### Your tasks
1) In the piece on Khaled Said's death, what name did Wael Ghonim give the Facebook page he created for Said?
2) Pick up the piece on Khaled Said and police brutality in Egypt after its final sentence and keep writing.

──────── Document text ────────

Today - June, 6, 2013 - marks the three year anniversary of the day Khaled Said (28) was beaten to death by police officers on the streets of Alexandria.
Soon after Said's death a horrific picture of his mutilated face circulated on the internet. Then-Google employee and now-political activist Wael Ghonim created a Facebook page for Said called 'Kullina Khaled Said', Egyptian-Arabic for 'We are all Khaled Said'. The page generated a lot of attention for Said's case and police brutality in Egypt in general. A few months later, Ghonim would be one of the first Egyptians to call for mass protests against the Mubarak regime, using the Khaled Said tribute page to reach an audience.
Because of this, the death of Khaled Said is often seen as the final straw in mobilising the Egyptian people into the uprising of January 2011. I'm not sure if that's true, but one thing that is certain is that an end to police brutality in general was one of the main demands of the revolution.
Unfortunately, there were many more Khaled Saids before him and there have been many since January 2011. Police brutality in Egypt has all but disappeared.
The number of children that have been arrested (and often tortured whilst imprisoned) has risen sharply: since January 2011 hundreds of kids have been arrested and / or assaulted by the Egyptian police. A tragic low point was the death of the 12-year-old street vendor Omar Salah, who was shot to death in downtown Cairo in broad daylight.

──────── Data under study ────────

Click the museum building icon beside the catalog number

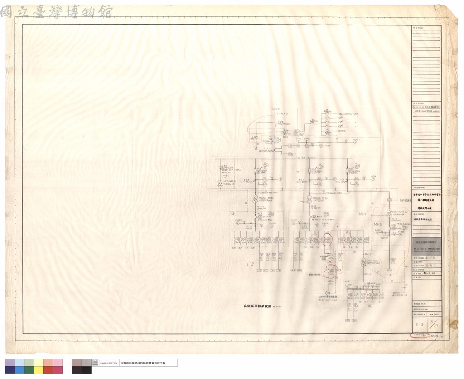point(95,363)
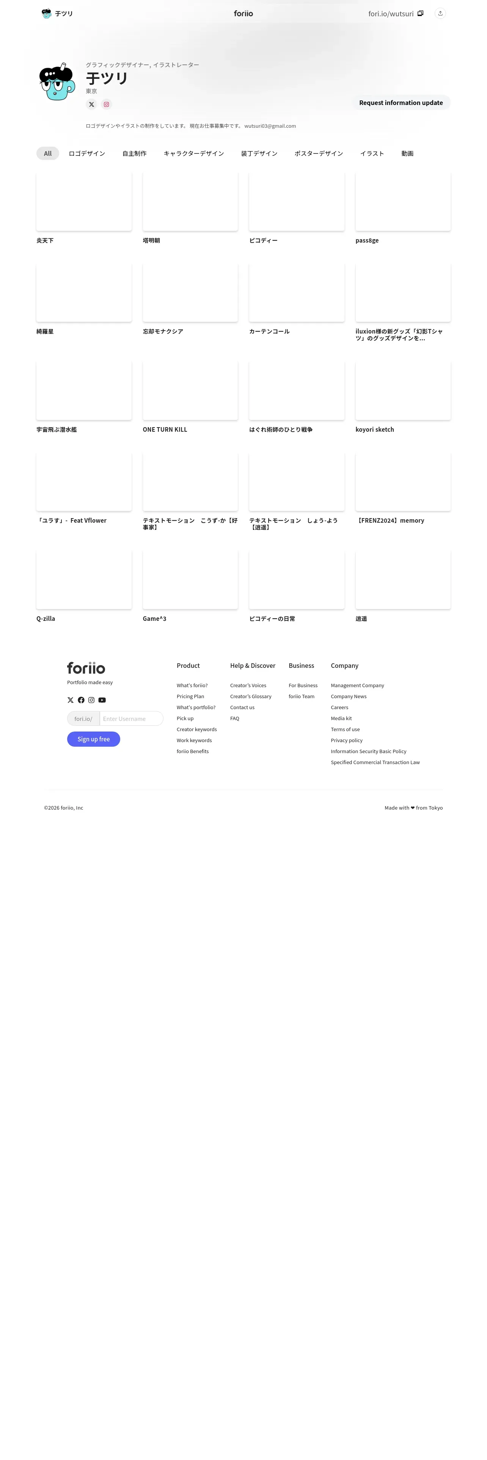Click the share icon in header
This screenshot has width=487, height=1460.
(x=440, y=14)
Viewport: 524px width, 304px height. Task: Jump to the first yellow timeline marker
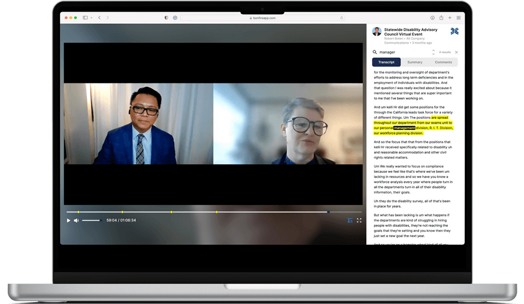coord(78,212)
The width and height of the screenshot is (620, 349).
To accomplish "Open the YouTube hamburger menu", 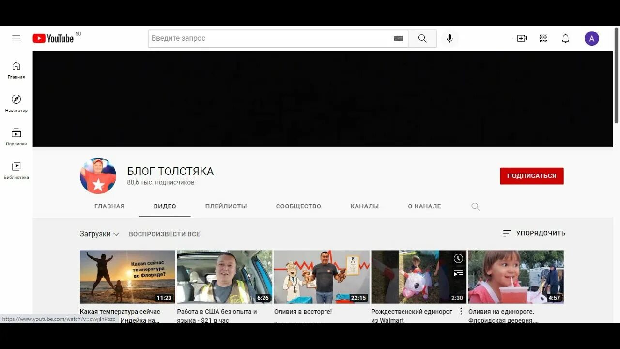I will [x=16, y=38].
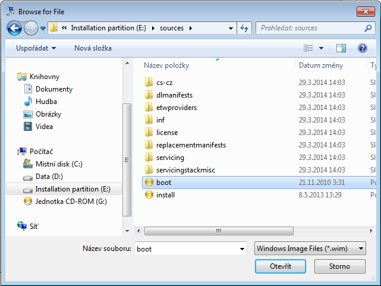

────────

### Results of the exercise
1) 'Kullina Khaled Said', Egyptian-Arabic for 'We are all Khaled Said'.

2)
Political activists still regularly 'disappear', only to show up in hospital months later, on the verge of death, or they are dumped by the roadside whilst still barely alive. Ghonim himself 'disappeared' for a while during the first eighteen days of the revolution.
Sometimes the story is that they were in a car accident, like the protester Mohamed El Guindy. Sometimes their family never gets to see them again at all. And these are just the cases that get (foreign) media attention. Please also read this report by the Egyptian Initiative for Personal Rights, detailing the ongoing police violence.
In October 2011, two police officers were sentenced to seven years in prison each for the death of Khaled Said.